Research Guides: Text and Data Mining: Home

Contact us

Text Data Mining, AI, and Research Support
- Follow this link to tell us about your TDM project and a librarian will contact you shortly to provide support.
Digital Lab
- The Digital Lab helps with text and data mining instruction and project consultation. The Lab provides self-paced, asynchronous learning modules for a variety of topics in digital scholarship.
Data Science Institute
- Contact the Data Science Institute for large-scale data mining projects.
McGee Applied Research Center for Narrative Studies
- Contact the McGee Center for support and information on text and data mining projects related to media, audiovisual objects, and journalism.

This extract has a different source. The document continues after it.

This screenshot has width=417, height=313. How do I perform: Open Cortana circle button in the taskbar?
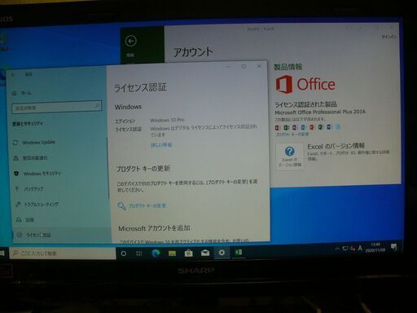(124, 253)
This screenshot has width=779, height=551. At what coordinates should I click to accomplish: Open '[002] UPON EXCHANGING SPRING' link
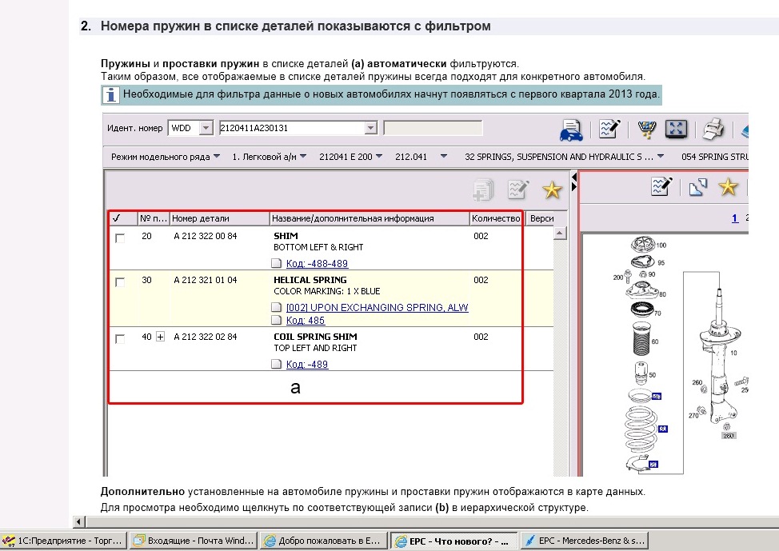(377, 307)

What is Text and Data Mining?

Text and data mining (TDM) uses computational methods to extract and analyze large quantities of text files or data sets to quickly identify patterns and relationships. Text analytics methods include information retrieval, named entity recognition, part of speech tagging, sentiment analysis, network analysis, and topic modelling.

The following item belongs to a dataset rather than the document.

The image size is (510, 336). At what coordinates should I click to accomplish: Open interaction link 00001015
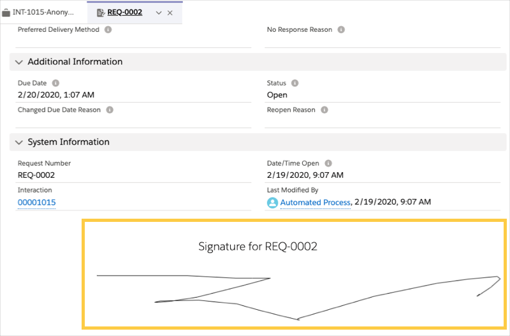tap(36, 203)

Don't know where to start? Check out Ted Underwood's Seven ways humanists are using computers to understand text.

Planning Your Project

Finding Corpora

You can find and collect text for analysis from a variety of resources including library content we subscribe to, open access content, social media, and online web resources. Your librarian can help you find corpora suitable for analysis.

Some textual resources are born-digital (e.g., Wikipedia, social media); other works are digitized and converted to text by OCR (optical character recognition). The accuracy of OCR varies by resource and your corpora may require OCR cleaning depending on your research needs.

TDM Use and Copyright

Many textual resources are still under copyright, complicating full-text access. Simply because the library has subscribed to the journal or database does not necessarily mean that we have TDM rights to that same content. Please contact your librarian to understand whether you have TDM rights to the library resource you are interested. In some cases, we can negotiate additional access for you (often at additional cost that may be borne by the researcher). Please allow sufficient lead time to negotiate additional access.

Budgeting

We are happy to consult with researchers on projects using existing content, however, we may be unable to provide licensing or funding for individual text-mining projects for needs not covered by university wide licenses. The library is unable to pay for project-by-project fees but will attempt to negotiate with the vendor for a more institutional solution. Therefore, as noted above, we highly encourage scholars to consider research or grant funding in these cases.